Make your own free website on Tripod.com
Away From the Everyday Sports Camp

European Handball

Home | Contact Us | About Us

Lesson Plan & Official Rules

NAME OF ACTIVITY:  EUROPEAN HANDBALL

Objectives (at the end of the activity, participants should …)

-learn proper teamwork

-develop a sense of both offensive and defensive awareness

-understand the strategies and tactics used

-be able to connect the skills/strategies/tactics of European Handball to other invasion games

Equipment

-floor, 40 m long and 20 m wide

-two goal nets

-one ball

Safety Considerations

-must be aware of where you are in relation to your team as well as the opposition

-controlled shots

-no contact         

Activity Description

Intro (Warm-Up): SEE LEAD-UP GAMES: Invasion

 

Main Activity:  each team has approx. 8 players.  With the ball the players can either take 3 steps, pass or dribble the ball and cannot hold the ball for more than 3 seconds.  All players (except goalie) must stay clear of the crease.  Full rules below

 

 

Culmination (Cool-Down)

Since European Handball is a very aerobic sport, the cool-down should involve a light jog followed by stretching of both the legs and arms/shoulder.  The ball is generally heavier than that of what the children are used to throwing and this can often result in having a sore shoulder (to avoid, try using a lighter ball and have them progress to the real handball).

Refinements to Look For

-proper shoulder rotation for shooting

-cutting angles of shots for goalies

-fakes to create open space

Simplification & Extension Ideas

Simplifications:

-bigger ball

-smaller playing area

-no goalies; just shooting on open net or target

 

Extensions:

-the ultimate extenstion is to play with the  full rules of handball; they are quite challenging for children and most of the lead-up games will be played with modified versions of the rules

handball_5519.jpg

European Handball: Rules

The playing court in a game of European Handball is forty meters long and twenty meters wide.  There is a goal at each end with a crease around the perimeter.  The crease is six meters with a seven meter line where penalty shots take place.  The crease also contains a goal-keepers restraining line, to which the goalie must stay behind unless the ball is rolling freely inside the crease.  The game is played in two, thirty minute halves.  A coin toss before the match decides which team begins with possession and which team chooses a side.
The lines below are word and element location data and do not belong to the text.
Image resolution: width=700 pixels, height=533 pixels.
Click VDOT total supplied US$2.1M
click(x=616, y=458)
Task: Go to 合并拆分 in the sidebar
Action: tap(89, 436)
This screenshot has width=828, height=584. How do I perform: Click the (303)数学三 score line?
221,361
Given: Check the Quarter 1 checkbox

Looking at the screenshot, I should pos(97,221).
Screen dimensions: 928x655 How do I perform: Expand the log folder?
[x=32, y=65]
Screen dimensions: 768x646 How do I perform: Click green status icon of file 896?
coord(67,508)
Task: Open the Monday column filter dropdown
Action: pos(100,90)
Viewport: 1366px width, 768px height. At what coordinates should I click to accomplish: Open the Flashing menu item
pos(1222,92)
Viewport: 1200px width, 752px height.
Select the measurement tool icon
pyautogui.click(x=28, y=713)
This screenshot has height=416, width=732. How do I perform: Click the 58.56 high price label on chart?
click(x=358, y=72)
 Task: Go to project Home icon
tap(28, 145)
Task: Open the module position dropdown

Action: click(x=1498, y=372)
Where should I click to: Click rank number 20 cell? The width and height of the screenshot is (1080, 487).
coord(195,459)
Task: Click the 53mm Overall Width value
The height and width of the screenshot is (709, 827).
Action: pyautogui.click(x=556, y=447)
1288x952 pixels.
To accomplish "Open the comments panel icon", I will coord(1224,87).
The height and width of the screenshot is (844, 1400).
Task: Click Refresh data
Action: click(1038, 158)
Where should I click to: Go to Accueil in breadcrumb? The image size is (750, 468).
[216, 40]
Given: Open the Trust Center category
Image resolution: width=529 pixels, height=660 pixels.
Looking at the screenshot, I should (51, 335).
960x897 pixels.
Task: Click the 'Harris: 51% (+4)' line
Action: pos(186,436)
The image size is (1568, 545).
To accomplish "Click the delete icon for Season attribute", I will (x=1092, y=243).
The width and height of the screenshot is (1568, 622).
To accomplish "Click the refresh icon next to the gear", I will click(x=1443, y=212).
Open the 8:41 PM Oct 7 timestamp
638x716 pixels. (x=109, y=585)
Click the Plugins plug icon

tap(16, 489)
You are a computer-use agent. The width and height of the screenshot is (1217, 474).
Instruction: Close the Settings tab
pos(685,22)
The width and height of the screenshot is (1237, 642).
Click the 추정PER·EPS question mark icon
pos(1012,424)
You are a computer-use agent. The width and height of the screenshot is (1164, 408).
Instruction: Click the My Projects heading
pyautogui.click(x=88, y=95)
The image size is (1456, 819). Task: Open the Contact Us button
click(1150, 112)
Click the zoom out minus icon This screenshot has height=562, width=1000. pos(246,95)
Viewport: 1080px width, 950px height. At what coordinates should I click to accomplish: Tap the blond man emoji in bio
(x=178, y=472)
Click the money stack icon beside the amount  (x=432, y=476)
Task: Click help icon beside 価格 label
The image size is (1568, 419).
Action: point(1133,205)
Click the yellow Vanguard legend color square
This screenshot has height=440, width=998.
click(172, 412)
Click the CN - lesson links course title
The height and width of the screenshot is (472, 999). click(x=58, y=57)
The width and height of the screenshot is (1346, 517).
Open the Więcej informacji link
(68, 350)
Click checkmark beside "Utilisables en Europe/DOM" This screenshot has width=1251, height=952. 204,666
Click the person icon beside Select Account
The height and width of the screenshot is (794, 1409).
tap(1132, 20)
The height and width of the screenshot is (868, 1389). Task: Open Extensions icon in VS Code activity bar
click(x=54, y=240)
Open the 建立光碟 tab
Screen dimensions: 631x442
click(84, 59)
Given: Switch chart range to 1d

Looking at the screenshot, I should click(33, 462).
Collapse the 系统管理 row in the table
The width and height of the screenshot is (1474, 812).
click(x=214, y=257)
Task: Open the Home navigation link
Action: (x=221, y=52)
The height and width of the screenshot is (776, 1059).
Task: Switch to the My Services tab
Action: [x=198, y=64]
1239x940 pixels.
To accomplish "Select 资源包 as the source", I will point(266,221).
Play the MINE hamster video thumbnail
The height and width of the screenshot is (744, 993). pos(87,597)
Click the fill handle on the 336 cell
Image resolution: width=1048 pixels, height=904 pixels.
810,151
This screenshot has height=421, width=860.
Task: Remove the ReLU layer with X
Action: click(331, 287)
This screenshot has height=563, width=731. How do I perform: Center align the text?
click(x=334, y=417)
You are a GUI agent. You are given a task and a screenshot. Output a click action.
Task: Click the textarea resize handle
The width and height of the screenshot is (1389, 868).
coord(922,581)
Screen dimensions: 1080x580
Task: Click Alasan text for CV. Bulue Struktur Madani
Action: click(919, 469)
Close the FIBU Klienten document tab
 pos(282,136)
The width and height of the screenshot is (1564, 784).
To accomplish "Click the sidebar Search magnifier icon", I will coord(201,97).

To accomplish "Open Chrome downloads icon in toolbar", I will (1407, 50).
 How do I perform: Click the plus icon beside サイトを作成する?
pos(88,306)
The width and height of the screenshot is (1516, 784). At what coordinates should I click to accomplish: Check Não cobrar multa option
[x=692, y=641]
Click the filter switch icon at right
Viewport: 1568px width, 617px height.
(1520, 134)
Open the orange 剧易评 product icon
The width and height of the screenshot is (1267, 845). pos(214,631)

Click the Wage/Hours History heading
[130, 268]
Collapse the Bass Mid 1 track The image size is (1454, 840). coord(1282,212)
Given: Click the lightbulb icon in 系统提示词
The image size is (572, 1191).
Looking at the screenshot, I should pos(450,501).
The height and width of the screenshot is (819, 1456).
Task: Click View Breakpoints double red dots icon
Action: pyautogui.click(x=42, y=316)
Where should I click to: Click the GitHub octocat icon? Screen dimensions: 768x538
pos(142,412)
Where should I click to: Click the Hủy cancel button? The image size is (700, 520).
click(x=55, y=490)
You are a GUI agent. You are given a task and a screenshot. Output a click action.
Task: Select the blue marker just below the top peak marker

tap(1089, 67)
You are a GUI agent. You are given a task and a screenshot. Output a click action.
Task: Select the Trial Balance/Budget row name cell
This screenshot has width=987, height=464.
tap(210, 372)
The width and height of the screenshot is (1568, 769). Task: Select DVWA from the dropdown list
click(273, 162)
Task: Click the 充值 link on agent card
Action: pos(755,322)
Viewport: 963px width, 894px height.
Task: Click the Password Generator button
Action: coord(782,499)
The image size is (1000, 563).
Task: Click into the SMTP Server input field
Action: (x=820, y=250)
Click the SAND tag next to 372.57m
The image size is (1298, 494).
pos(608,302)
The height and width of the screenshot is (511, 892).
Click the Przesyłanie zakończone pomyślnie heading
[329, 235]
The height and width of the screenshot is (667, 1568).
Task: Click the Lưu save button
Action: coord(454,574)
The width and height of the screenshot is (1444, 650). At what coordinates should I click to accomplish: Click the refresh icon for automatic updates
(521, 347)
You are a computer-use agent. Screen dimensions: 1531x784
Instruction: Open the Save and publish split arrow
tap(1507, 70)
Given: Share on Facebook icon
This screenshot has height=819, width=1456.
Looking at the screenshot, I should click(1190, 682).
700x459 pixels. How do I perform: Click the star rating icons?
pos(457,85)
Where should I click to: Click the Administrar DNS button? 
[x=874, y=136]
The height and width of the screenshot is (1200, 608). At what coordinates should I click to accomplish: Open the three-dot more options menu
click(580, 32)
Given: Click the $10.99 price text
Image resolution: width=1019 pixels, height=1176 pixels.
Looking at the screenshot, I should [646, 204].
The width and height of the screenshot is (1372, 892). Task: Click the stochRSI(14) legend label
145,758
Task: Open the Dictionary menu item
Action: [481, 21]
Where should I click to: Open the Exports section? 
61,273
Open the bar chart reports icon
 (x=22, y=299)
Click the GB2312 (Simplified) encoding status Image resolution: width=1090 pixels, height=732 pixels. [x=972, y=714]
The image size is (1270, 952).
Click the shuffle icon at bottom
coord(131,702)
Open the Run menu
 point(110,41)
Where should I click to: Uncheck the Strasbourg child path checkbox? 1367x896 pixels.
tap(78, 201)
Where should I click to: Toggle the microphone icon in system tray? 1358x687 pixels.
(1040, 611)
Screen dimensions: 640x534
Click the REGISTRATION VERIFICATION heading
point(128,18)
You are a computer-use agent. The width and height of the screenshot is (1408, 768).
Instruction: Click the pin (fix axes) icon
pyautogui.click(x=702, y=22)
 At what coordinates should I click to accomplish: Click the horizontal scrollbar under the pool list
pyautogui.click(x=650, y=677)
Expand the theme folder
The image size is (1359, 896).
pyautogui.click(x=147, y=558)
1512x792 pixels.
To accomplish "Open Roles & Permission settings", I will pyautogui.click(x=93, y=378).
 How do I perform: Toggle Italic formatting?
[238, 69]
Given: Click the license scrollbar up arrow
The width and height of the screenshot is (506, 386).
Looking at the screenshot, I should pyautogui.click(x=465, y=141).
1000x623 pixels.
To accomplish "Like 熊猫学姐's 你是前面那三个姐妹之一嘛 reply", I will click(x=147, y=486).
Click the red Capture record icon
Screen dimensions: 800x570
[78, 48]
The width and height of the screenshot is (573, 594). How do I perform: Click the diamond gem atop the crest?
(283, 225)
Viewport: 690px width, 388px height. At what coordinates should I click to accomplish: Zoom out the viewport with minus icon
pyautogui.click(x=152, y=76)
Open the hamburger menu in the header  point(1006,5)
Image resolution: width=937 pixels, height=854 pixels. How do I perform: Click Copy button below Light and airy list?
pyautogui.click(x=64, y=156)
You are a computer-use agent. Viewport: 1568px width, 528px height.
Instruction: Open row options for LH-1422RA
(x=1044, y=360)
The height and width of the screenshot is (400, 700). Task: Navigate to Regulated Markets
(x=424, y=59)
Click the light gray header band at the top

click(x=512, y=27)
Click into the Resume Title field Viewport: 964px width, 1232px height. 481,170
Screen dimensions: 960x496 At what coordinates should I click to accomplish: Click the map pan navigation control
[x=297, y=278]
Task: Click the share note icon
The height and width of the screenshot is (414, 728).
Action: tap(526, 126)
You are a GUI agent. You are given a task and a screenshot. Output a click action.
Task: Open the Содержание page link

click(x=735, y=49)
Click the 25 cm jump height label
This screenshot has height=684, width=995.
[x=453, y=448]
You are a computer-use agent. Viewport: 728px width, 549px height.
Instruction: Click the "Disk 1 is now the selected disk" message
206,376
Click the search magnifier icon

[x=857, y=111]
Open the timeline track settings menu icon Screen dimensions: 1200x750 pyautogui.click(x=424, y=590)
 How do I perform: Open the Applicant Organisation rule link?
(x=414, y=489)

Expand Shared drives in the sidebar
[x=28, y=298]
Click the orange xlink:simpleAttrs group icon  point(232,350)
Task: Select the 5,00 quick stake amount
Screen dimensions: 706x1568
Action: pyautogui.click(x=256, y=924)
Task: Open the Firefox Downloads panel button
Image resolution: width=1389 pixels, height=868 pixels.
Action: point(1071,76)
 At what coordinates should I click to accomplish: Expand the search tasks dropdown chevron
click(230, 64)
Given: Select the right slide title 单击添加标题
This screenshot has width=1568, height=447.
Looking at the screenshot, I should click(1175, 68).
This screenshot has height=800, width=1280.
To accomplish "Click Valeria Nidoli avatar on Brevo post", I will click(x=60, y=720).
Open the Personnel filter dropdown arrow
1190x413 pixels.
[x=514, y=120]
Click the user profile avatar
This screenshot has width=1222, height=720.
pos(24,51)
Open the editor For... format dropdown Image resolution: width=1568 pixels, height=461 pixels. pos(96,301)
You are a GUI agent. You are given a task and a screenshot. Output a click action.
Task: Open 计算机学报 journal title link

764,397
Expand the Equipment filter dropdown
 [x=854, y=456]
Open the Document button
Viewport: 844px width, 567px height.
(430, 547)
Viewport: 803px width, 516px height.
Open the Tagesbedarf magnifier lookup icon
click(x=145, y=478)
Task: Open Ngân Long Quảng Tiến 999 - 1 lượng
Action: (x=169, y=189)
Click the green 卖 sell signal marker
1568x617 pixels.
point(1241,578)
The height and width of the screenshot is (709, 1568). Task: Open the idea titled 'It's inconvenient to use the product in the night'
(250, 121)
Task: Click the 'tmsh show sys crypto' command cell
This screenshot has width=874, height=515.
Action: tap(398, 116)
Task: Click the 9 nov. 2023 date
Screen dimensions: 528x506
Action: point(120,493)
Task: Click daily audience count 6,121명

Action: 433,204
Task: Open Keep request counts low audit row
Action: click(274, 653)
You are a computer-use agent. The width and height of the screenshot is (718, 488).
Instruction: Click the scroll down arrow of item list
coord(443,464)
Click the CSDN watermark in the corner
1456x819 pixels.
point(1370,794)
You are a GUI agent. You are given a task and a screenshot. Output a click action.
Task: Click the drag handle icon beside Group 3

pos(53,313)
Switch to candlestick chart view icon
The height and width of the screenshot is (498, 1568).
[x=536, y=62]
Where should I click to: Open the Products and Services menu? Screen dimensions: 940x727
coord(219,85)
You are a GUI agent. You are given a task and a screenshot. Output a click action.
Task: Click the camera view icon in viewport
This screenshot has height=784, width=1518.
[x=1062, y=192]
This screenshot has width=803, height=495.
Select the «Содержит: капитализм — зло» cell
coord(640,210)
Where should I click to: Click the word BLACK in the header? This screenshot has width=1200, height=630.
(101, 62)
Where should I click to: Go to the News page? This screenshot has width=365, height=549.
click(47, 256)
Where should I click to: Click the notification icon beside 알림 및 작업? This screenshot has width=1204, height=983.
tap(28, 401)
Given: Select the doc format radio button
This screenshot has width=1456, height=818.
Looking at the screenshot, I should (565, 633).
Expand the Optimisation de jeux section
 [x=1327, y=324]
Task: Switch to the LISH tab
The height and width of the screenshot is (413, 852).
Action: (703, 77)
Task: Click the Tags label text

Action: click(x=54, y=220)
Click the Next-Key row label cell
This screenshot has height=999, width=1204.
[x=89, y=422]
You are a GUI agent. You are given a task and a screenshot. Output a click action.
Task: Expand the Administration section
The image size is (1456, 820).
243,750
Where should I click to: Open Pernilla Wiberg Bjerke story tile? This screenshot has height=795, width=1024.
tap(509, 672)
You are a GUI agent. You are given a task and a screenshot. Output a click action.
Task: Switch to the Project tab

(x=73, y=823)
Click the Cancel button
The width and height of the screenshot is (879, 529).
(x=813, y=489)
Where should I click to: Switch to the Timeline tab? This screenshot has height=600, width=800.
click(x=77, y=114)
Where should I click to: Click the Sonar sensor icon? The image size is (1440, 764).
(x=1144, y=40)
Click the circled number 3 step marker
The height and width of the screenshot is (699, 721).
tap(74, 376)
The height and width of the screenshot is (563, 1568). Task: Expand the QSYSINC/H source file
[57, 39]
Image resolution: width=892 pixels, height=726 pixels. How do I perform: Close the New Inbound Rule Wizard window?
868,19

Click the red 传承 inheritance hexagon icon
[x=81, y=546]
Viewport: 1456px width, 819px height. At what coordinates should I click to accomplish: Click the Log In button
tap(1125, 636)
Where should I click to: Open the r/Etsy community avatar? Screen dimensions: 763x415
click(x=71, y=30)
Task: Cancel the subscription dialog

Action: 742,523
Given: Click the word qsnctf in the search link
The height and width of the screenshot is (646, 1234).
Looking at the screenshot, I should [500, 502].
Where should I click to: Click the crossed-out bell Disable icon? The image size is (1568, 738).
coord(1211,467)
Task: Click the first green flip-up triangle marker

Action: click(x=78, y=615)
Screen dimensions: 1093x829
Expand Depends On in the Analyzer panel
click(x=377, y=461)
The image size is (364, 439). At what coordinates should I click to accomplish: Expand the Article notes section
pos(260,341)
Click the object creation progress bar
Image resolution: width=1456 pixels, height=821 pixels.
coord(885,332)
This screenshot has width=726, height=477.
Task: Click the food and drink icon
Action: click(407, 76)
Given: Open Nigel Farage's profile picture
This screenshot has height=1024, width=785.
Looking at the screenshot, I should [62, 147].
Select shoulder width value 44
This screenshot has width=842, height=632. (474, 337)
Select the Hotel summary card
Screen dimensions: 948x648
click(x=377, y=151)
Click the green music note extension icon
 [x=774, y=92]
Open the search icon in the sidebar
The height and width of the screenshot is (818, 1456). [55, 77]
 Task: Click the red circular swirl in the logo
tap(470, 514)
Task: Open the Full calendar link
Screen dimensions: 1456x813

The ball is made of leather or a synthetic material.  Sizes vary depending on gender and age categories.  Each team is allowed a maximum of seven players on the court, however, they can not play with less than five unless decided otherwise by the referee.  The ball can be thrown, caught, stopped, pushed or hit by using hands, arms, head, torso, thighs and knees.  The ball may be held for a maximum of three seconds or for a maximum of three steps.  A player may dribble the ball to avoid the three second/step rule, however, due to the size and shape of the ball it can be very difficult to dribble.  If a team has possession of the ball and is making no obvious attempt at an attack or shot, they are penalized with a free-throw.  This is called passive play and the free-throw is taken from wherever the ball was when the call was made.  Body contact is permitted so long as it is made from the front and not the side or back.  Similar to most invasion games, European Handball has many penalties and works on a scale of progression.  Players are first warned about their illegal actions, but will be penalized with a free-throw awarded to the other team if such actions occur again, ultimately resorting to ejection from the game.  Also, if the penalty prevents a clear scoring chance (to the discretion of the referee), the team will be awarded with a penalty-shot from the seven meter line.  After a goal has been scored, the team that allowed it is given a throw-off from center court (basically, a player carries the ball to center line and throws it to a teammate from there).  Whenever the ball leaves the court the team that touched it  last before doing-so allows the other team a throw-in.  This is similar to soccer where the ball is thrown in from the sideline without a stoppage of time.  The team to score the most amount of goals within the time limit is determined the winner.